● Uit te voeren
Begin bij de regel met "Image resolution: width=1512 pixels, height=810" en stop na de regel met "Sort Descending is". Herschrijf die items als CSV met twee kolommen, tekst en antwoord, met één rij per item; zet elk veld tussen aanhalingstekens en vervang regeleinden door spaties.

::::

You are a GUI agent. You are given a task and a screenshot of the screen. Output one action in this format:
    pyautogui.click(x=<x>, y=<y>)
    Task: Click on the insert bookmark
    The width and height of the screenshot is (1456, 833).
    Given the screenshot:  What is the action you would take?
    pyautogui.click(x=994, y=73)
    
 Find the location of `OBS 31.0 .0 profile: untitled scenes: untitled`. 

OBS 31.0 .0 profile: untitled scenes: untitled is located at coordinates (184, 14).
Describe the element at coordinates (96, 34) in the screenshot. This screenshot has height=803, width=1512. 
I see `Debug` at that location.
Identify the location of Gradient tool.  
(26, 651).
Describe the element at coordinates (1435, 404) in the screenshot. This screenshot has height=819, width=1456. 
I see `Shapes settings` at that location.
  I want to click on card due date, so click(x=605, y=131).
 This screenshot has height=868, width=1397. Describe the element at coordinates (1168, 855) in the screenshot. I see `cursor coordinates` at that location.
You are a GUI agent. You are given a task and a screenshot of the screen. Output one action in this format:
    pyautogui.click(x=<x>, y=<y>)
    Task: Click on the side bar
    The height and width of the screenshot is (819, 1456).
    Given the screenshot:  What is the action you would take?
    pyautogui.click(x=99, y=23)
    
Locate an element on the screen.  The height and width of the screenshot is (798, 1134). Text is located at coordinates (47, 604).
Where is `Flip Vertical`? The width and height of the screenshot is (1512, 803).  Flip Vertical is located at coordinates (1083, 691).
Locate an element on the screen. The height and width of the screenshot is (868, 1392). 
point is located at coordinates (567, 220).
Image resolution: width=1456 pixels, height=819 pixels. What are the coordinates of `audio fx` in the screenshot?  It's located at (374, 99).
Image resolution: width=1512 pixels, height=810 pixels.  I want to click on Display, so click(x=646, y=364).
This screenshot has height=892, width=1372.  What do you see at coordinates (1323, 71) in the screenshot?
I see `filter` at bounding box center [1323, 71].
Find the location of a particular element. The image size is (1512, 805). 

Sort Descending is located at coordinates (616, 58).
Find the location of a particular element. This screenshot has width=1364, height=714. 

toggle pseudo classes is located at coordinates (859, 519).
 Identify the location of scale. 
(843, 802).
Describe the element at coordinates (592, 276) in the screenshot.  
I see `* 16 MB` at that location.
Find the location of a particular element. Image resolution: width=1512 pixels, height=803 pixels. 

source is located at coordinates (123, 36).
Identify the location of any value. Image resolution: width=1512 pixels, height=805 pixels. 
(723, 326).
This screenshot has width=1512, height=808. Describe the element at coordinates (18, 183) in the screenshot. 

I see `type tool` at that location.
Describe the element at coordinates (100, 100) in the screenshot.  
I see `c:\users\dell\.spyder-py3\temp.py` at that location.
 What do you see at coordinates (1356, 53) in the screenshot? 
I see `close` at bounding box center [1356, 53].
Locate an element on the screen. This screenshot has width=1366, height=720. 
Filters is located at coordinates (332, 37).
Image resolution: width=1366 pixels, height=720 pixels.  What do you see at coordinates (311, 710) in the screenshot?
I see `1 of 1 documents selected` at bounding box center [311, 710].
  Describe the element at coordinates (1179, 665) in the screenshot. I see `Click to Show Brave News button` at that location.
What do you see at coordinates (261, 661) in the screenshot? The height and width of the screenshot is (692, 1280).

::::

● Uitgewerkt antwoord
tekst,antwoord
"Image resolution: width=1512 pixels, height=810 pixels.","I want to click on Display, so click(x=646, y=364)."
"This screenshot has height=892, width=1372.","What do you see at coordinates (1323, 71) in the screenshot? I see `filter` at bounding box center [1323, 71]."
"Find the location of a particular element. The image size is (1512, 805).","Sort Descending is located at coordinates (616, 58)."